Żeby tego było mało, tydzień temu policjanci zatrzymali 42-letniego myśliwego z powiatu biłgorajskiego. Mężczyzna jest członkiem koła łowieckiego w Zwierzyńcu. Zastrzelił on w Roztoczańskim Parku Narodowym sześcioletniego wilka. Sześcioletni Kosy był samcem wychowującym czteromiesięczne szczeniaki. Zabicie wilka było wyrokiem śmierci wydanym na szczeniaki. Kosy miał na sobie obrożę telemetryczną i był częścią projektu badawczego. Stąd zapewne tak stanowcza akcja policji. Myśliwemu grozi pięć lat więzienia. Nieco mniej traumatyczna historia lupusów jest jednym z wątków linii fabularnej Werewolf: The Apocalypse – The Heart of the Forest.

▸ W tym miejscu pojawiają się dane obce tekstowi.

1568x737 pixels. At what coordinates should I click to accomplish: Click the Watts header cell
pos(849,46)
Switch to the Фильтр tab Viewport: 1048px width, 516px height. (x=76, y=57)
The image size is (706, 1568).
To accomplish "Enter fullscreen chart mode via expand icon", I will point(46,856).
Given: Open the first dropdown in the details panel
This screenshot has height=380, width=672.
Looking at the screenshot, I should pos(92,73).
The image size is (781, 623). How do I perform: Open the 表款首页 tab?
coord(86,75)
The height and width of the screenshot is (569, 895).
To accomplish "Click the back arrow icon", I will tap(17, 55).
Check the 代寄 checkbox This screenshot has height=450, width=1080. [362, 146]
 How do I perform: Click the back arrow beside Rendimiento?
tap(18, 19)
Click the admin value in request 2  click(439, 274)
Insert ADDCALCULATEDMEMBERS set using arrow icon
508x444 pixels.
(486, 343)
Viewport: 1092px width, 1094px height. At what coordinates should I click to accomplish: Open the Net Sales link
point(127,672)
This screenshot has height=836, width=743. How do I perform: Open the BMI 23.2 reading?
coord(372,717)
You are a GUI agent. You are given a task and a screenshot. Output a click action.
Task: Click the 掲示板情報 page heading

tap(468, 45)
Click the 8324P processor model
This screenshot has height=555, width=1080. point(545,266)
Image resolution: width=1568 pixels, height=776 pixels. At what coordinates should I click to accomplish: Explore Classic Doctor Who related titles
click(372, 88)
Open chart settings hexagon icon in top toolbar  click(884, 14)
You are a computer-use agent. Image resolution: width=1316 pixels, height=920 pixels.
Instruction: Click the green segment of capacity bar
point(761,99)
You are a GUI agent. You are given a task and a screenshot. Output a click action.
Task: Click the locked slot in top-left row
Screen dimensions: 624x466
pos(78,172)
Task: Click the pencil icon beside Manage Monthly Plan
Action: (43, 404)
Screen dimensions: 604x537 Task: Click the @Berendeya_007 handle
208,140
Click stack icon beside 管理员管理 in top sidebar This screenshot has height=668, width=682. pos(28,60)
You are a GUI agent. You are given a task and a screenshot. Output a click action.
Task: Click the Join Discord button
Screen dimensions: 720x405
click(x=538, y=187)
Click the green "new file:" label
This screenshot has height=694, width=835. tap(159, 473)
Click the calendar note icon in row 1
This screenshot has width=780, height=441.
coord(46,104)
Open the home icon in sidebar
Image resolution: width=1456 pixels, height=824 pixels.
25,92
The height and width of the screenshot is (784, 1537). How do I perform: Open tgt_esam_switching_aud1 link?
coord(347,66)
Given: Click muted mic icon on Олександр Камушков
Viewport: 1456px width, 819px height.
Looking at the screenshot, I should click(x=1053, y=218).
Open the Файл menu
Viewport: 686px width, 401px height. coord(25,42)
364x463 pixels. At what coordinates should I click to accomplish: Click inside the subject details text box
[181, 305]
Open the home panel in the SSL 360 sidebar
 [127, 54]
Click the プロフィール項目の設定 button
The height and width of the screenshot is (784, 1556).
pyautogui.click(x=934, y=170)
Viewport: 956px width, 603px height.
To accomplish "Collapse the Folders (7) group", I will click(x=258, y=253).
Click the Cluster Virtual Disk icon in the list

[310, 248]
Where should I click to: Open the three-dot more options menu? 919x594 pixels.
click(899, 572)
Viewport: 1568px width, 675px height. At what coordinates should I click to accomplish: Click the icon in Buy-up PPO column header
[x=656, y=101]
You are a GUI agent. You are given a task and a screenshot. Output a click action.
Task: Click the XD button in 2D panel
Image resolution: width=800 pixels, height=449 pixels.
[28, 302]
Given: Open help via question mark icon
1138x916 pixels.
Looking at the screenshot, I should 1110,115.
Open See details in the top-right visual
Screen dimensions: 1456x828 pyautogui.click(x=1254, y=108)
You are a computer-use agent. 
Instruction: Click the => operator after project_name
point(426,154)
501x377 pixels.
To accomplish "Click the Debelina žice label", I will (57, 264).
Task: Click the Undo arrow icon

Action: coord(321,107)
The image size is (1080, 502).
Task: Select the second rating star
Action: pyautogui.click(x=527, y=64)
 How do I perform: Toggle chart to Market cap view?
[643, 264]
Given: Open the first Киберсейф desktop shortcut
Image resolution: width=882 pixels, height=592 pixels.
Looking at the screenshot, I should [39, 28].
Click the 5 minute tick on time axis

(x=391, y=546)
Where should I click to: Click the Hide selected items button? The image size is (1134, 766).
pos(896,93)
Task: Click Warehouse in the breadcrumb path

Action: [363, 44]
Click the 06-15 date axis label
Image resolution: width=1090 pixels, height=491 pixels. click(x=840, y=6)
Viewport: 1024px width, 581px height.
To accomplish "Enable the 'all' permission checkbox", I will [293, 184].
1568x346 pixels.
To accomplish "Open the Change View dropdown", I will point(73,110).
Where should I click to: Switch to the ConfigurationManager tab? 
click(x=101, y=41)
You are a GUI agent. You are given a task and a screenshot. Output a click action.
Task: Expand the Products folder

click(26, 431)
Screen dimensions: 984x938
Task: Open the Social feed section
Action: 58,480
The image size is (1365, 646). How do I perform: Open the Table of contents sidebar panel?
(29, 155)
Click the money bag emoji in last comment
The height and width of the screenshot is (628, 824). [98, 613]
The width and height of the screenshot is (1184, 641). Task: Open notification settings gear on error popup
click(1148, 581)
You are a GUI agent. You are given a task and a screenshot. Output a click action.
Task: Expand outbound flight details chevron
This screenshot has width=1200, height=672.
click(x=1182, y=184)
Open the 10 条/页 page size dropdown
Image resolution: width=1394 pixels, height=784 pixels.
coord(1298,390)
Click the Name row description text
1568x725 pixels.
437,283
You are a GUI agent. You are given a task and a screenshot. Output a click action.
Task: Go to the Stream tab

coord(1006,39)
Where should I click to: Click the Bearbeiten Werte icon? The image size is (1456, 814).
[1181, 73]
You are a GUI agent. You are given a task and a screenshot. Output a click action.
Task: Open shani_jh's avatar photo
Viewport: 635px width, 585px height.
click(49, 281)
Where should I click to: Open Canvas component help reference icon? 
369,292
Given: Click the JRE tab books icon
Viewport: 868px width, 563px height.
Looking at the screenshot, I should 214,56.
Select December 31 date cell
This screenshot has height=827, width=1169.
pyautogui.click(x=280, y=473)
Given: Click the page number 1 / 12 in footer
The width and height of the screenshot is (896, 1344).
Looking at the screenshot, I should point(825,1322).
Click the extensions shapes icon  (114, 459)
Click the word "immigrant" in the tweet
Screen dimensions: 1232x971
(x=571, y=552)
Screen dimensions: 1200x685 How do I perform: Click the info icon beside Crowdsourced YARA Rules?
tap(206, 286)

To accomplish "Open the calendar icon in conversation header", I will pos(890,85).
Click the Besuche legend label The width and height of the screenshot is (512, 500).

Gateway drug do Świata Mroku

Jedyny poważny zarzut, jaki mi przychodzi do głowy, gdy mowa o fabule recenzowanej produkcji, jest taki sam, który można postawić również pierwszej części Coteries of New York. Zachowawczość względem i dozowanie lore’u. Innymi słowy – tutorializacja. Scenarzyści z pełną świadomością zniuansowania settingu dozują informacje. Gracze, którzy stawiają pierwsze kroki w Świecie Mroku powinni być usatysfakcjonowani. Użytkownicy obeznani z settingiem World of Darkness natomiast mogą czuć pewien niedosyt. Okrojona mechanika źródłowa trzyma się w miarę kupy, niemniej dla graczy Werewolf: The Apocalypse – The Heart of the Forest wyglądać będzie zwyczajnie dyletancko.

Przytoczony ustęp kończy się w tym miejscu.